What Is the Role of Physiotherapy in Heel Pain Relief?

Physiotherapy addresses the underlying causes of heel pain through assessment of the patient's condition, including the source and nature of the pain. Based on the assessment, a tailored treatment plan is developed, which may include a combination of therapies, such as:

  • Manual therapy (massage, joint mobilisation)
  • Stretching exercises
  • Strengthening exercises
  • Other modalities (ultrasound or shockwave therapy)

Moreover, physiotherapists can identify and correct gait abnormalities or other biomechanical issues that may contribute to heel pain, improving overall foot function.

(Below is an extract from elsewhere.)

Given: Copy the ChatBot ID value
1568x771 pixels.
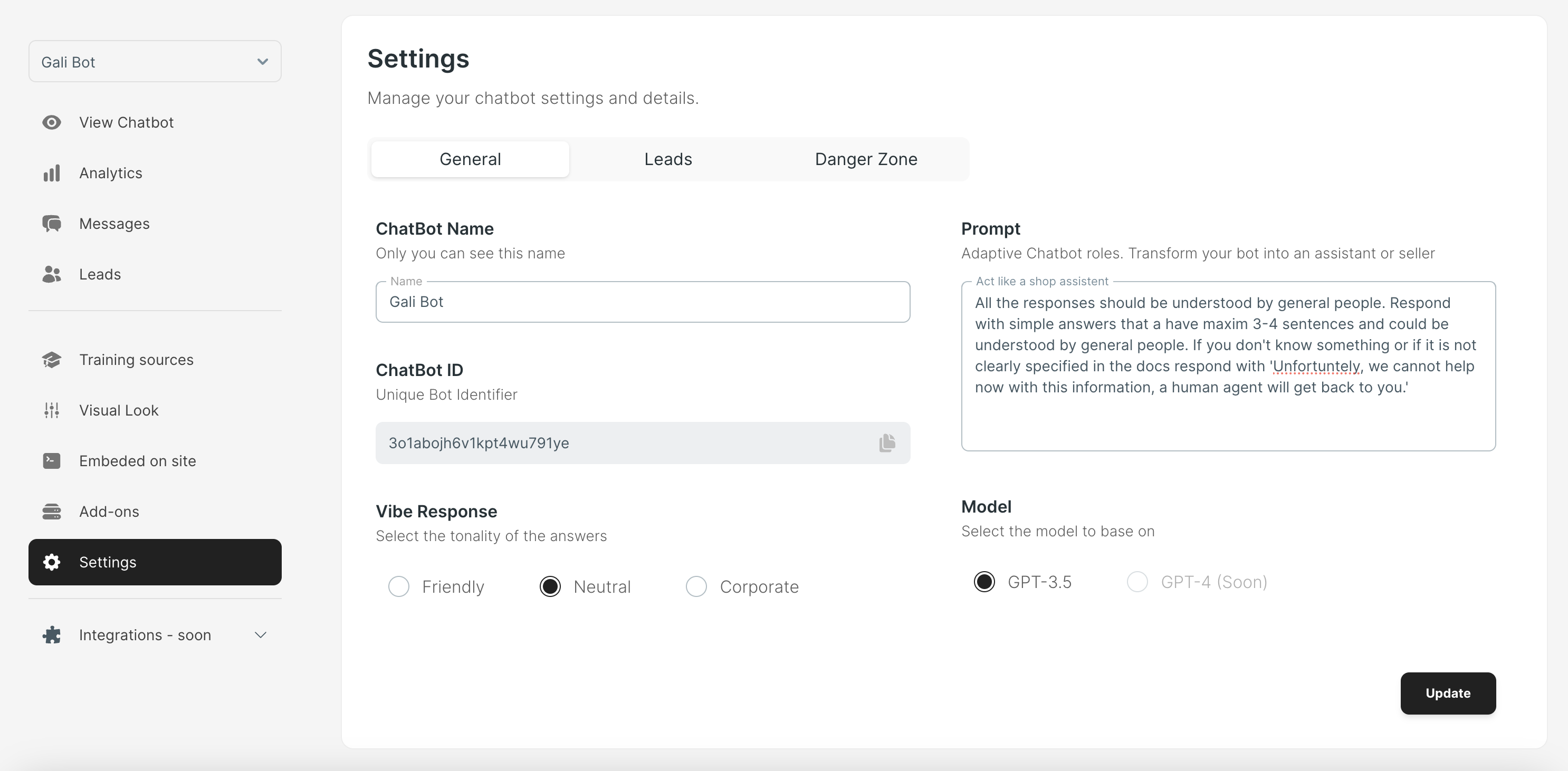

What Are the Long-Term Prevention Tips?

There are simple ways to prevent heel pain:

  • Wear shoes with good arch support and cushioning.
  • Stretch your calves and plantar fascia regularly.
  • Avoid sudden changes in training intensity.
  • Use orthotics if you have flat feet or high arches.
  • Maintain a healthy weight to reduce pressure on the heel.
  • Cross-train with low-impact activities to limit overuse.

When to Seek Medical or Specialist Help

Heel pain that lasts longer than a few weeks, worsens despite rest, or is accompanied by swelling, numbness, or fever needs further evaluation. A podiatrist or orthopaedic specialist may be required for heel pain linked to structural issues or persistent plantar fasciitis.

Conclusion

Heel pain can sound like a simple and easily manageable condition until it's not. It’s a signal that something in your body needs attention, especially if the pain is distinct. Knowing the causes of heel pain and starting early treatment, from rest and stretching to physiotherapy sessions, can offer pain relief. If the pain in your heel persists, it’s suggested to consult a professional to identify the exact cause of heel pain and get a personalised treatment plan that works for your foot.